Jack in the Box Shares Plunged: What You Need to Know
Wed, 24/11/2010 - 12:39 by Brian D. Pacampara
Although we don't believe in timing the market or panicking over market movements, we do like to keep an eye on big changes -- just in case they're material to our investing thesis.
What: Shares of fast food chain Jack in the Box (Nasdaq:JACK) tumbled 10% in intraday trading Tuesday after the company posted disappointing quarterly earnings.
So what: Thanks to a $28 million charge related to 40 restaurant closings and increasing input costs, Jack in the Box's profit sank 90% in the fourth quarter. The company also posted a 3.3% decline in same-store sales, reflecting the frustrating headwinds that quick-service restaurants still face.
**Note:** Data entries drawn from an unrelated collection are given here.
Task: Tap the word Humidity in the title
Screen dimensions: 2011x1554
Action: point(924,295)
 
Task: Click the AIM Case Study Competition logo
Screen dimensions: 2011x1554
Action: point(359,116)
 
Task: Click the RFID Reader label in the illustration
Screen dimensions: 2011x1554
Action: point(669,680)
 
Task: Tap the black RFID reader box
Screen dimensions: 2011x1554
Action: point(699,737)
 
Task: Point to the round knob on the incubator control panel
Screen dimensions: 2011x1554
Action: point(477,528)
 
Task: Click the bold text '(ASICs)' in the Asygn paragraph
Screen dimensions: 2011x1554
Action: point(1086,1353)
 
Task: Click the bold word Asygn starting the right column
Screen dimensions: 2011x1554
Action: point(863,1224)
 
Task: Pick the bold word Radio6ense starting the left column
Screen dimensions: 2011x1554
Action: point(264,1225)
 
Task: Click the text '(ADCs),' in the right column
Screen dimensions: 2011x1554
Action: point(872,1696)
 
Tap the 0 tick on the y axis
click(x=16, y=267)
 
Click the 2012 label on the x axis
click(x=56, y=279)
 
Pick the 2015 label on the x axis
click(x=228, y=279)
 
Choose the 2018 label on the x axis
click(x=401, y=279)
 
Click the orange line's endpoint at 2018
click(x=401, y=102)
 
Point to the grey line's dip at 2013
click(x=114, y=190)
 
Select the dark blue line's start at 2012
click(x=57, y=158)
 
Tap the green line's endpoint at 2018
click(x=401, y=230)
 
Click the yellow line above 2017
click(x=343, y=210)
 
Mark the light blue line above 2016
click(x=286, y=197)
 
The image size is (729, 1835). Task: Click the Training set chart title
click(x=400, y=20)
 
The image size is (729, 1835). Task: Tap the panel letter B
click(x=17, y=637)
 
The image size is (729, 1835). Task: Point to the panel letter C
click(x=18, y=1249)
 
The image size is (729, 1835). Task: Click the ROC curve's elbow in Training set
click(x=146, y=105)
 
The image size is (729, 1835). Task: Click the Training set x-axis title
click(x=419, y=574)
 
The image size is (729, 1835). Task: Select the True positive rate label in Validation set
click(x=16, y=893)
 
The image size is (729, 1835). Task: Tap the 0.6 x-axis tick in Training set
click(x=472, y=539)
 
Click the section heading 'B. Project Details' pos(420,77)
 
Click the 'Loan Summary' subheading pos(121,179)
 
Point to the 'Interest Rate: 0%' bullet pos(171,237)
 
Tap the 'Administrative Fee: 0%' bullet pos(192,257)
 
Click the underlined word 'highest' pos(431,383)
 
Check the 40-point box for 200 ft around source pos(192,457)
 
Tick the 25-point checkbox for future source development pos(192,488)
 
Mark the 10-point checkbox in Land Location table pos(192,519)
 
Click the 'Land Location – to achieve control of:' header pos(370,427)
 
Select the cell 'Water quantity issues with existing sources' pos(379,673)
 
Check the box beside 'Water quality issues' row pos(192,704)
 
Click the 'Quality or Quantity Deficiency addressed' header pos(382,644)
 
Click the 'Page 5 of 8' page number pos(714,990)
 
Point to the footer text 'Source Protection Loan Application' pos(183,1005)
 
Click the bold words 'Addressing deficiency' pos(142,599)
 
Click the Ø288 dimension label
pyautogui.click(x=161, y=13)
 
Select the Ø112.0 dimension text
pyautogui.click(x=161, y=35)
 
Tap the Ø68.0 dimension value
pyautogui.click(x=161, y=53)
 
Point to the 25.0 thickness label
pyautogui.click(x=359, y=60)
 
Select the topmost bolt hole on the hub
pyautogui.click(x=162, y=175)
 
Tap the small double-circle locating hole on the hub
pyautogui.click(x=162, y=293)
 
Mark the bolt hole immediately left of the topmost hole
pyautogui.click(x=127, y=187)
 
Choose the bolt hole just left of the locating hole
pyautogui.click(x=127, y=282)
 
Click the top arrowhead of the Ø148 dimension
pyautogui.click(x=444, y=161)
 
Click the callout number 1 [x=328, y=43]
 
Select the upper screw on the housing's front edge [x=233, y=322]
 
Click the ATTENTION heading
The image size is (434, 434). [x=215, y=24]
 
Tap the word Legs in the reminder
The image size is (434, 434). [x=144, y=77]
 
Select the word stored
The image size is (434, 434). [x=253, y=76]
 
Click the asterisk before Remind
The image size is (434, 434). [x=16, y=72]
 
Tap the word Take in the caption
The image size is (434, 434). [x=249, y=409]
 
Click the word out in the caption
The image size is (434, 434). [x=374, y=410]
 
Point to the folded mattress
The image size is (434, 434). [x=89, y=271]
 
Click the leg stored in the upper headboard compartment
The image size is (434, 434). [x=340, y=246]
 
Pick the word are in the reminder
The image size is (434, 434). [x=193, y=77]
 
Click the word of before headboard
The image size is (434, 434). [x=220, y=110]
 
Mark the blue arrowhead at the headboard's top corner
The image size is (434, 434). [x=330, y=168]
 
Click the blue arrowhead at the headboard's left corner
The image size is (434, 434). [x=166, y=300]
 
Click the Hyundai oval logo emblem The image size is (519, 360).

Now what: While business at Jack in the Box's namesake locations continue to slump, same-store sales at its Qdoba Mexican Grill managed to grow an impressive 5.6%. Management expects similar results from Qdoba next quarter, providing investors with a much-needed bright spot. Qdoba should only become a larger part of the business over time, so the stock's 10-ish P/E -- representing a clear discount to rivals McDonald's (NYSE: MCD),Yum Brands! (NYSE: YUM), and Chipotle Mexican Grill (NYSE: CMG) -- might be too tasty to pass up.